Confidence interval of a mean

What is-it?

  • A confidence interval of a mean is a statistical range that provides an estimate of where the true population mean is likely to fall. It is a way to quantify the uncertainty associated with estimating the population mean based on a sample.

  • When we collect a sample from a population and calculate the sample mean, we know that it may not exactly equal the true population mean due to sampling variability. A confidence interval provides a range of values within which we can reasonably expect the population mean to fall.

Data and statistics

  • \(x_{1:n} = \left(x_1,\cdots, x_i,\cdots,x_n\right)\in\mathbb{R}^n\)

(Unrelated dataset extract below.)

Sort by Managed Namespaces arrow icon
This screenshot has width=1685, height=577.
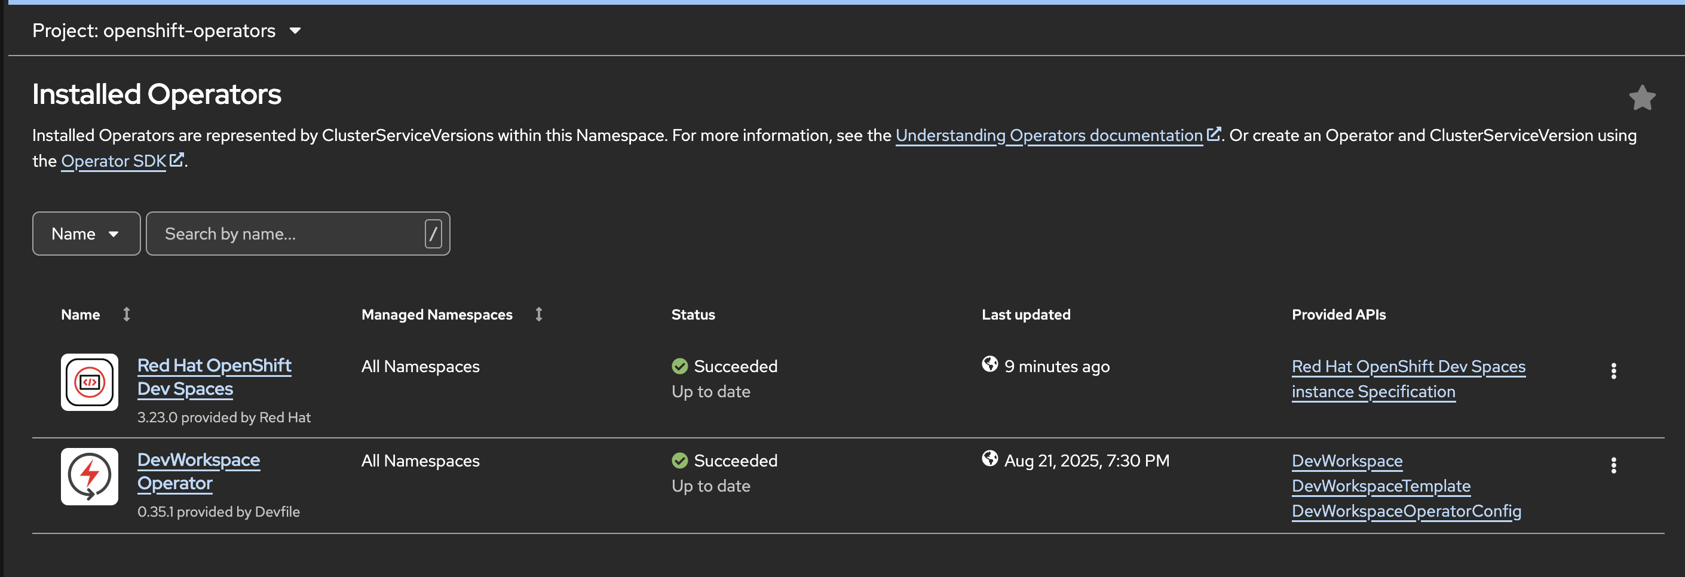click(539, 315)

  • The observations \(x_{1:n}\) are supposed to be iid realizations of random variables \(X_{1:n}:=\left(X_1,\cdots,X_n\right)\)

  • \(\overline{X}=\dfrac{1}{n}\sum_{i=1}^nX_i\)

  • \(S^2=\dfrac{1}{n}\sum_{i=1}^n\left(X_i-\overline{X}\right)^2\)

  • \(\sigma^2=\mathbb{V}ar\left(X_i\right)\)

  • \(\widehat{\sigma^2}=\dfrac{1}{n-1}\left(X_i-\overline{X}\right)\)

Confidence Interval (CI)

  • A procedure of CI (or asymptotic CI) at a confidence level \(\beta\) for a population mean \(\mu\) is a random interval \(IC_{\beta}=\left[T_{1,n}, T_{2,n}\right]\), where \(T_{1,n}=T_{1,n}\left(X_{1:n}\right)\) and \(T_{2,n}=T_{2,n}\left(X_{1:n}\right)\) are statistics that satisfy \(\mathbb{P}\left(T_{1,n}\leq\mu\leq T_{2,n}\right)\geq \beta=1-\alpha\) (or \(\lim_{n\rightarrow +\infty}\mathbb{P}\left(T_{1,n}\leq\mu\leq T_{2,n}\right)\geq \beta=1-\alpha\)).

  • A confidence interval is obtained by replacing the random variables \(X_i\) in the procedure with the observed data \(x_i\).

  • A bilateral CI procédure of mean is: \(CI_{1-\alpha}\left(\mu\right)=\overline{X}\pm q_{1-\alpha/2}*S\left(\overline{X}\right)\)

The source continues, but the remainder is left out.